**WHAT TO WORK ON**
Convert each line of the material below into a JSON list of strings, one string per line, omitting blank lines and all pictures.

**RECORD SET**

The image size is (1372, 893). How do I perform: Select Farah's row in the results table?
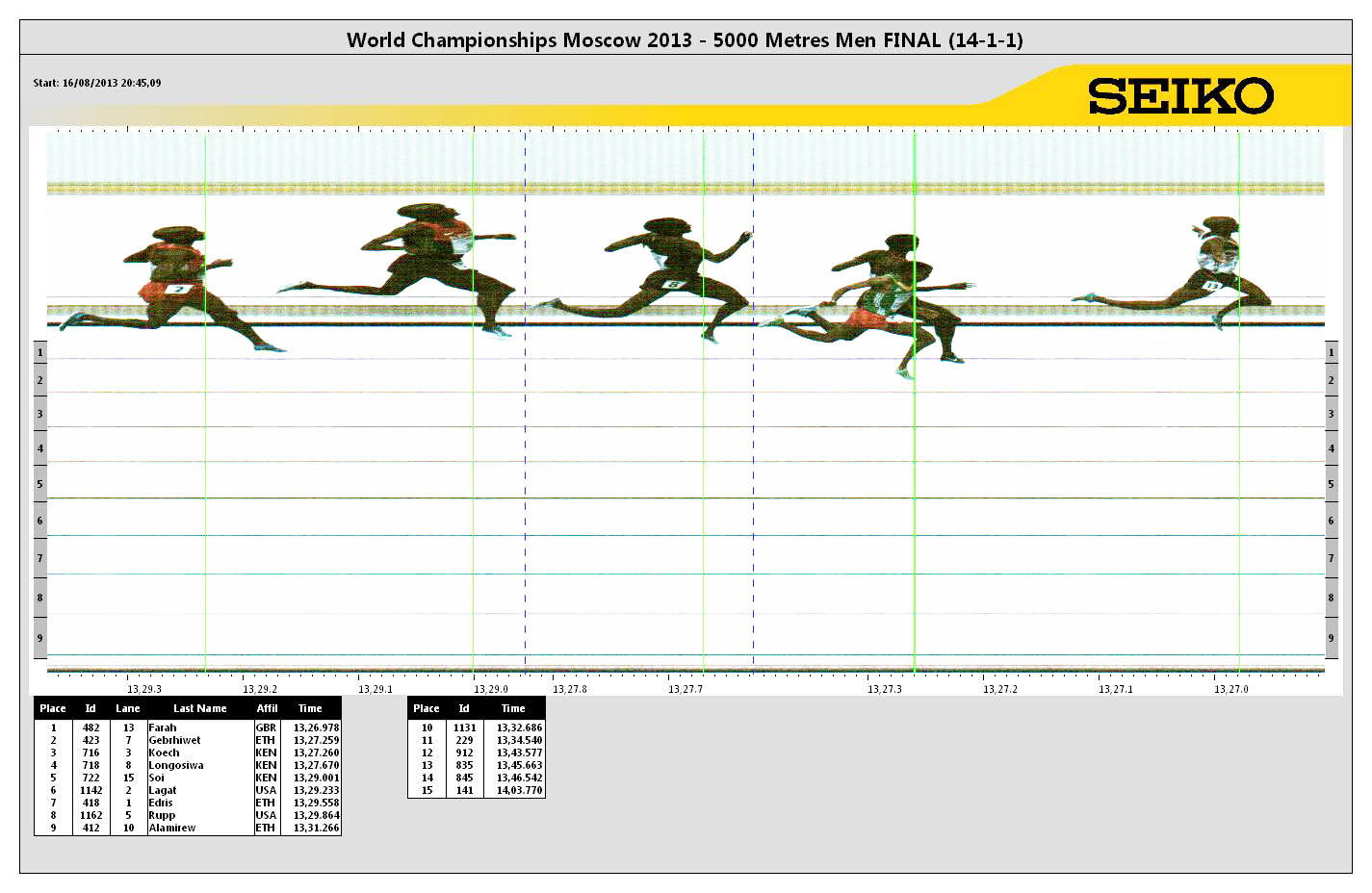[187, 727]
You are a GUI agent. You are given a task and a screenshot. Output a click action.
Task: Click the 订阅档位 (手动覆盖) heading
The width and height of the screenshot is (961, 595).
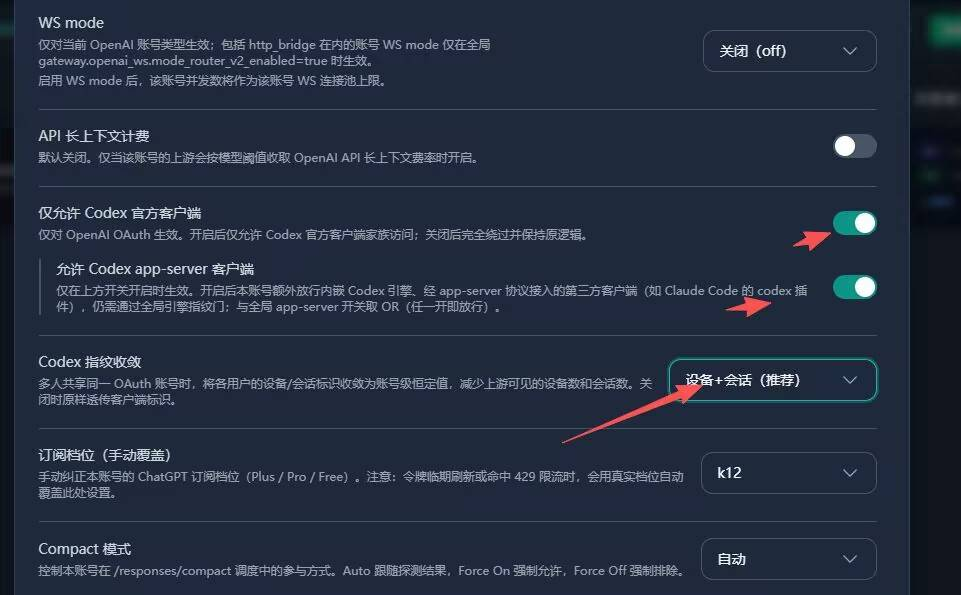tap(105, 455)
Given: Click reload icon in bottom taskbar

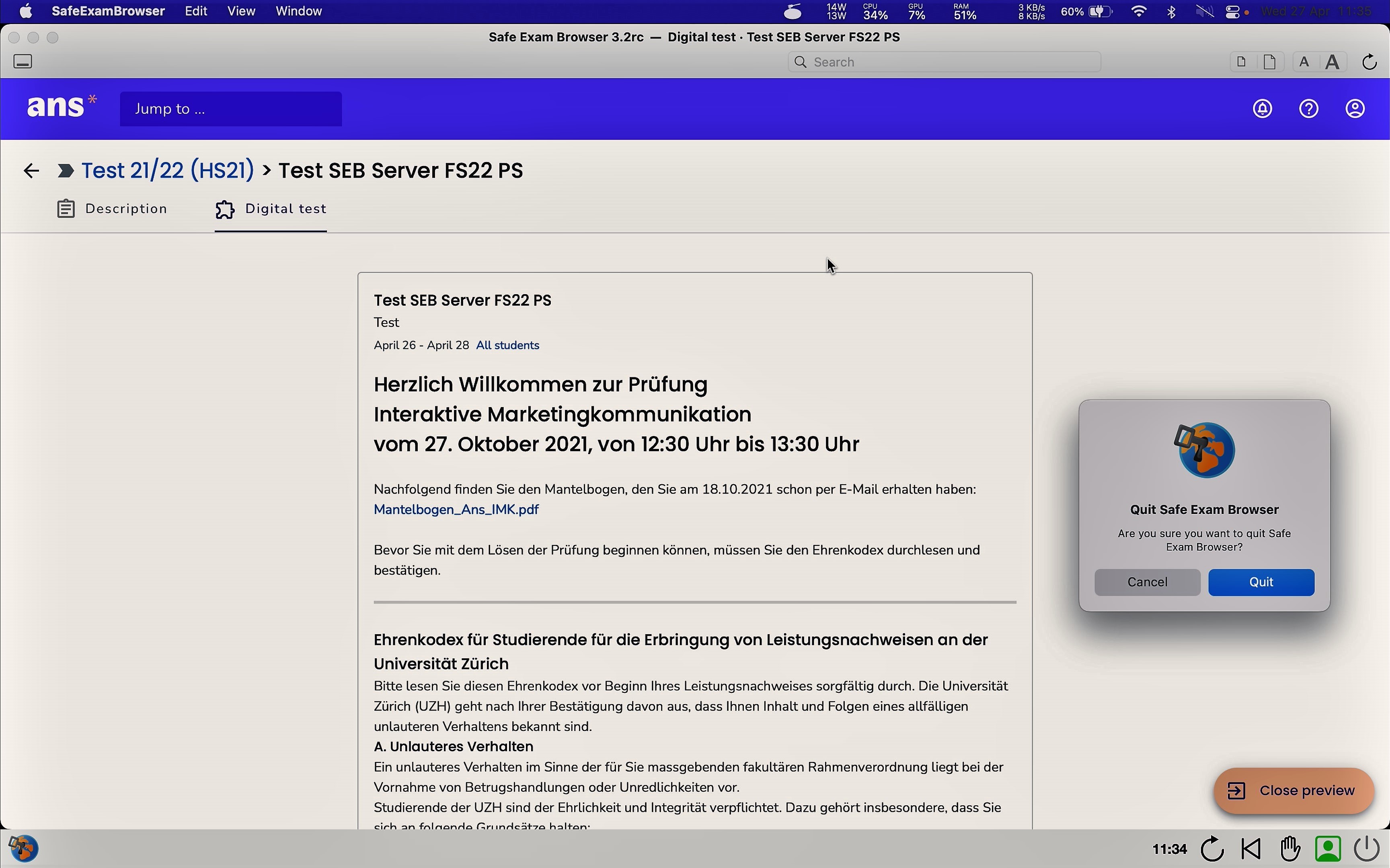Looking at the screenshot, I should (1212, 848).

**OUTPUT BELOW**
[
  "The image size is (1372, 893). How do I perform: Select Farah's row in the results table?",
  "[187, 727]",
  "You are a GUI agent. You are given a task and a screenshot. Output a click action.",
  "Task: Click the 订阅档位 (手动覆盖) heading",
  "The width and height of the screenshot is (961, 595).",
  "tap(105, 455)",
  "Given: Click reload icon in bottom taskbar",
  "Looking at the screenshot, I should (1212, 848)."
]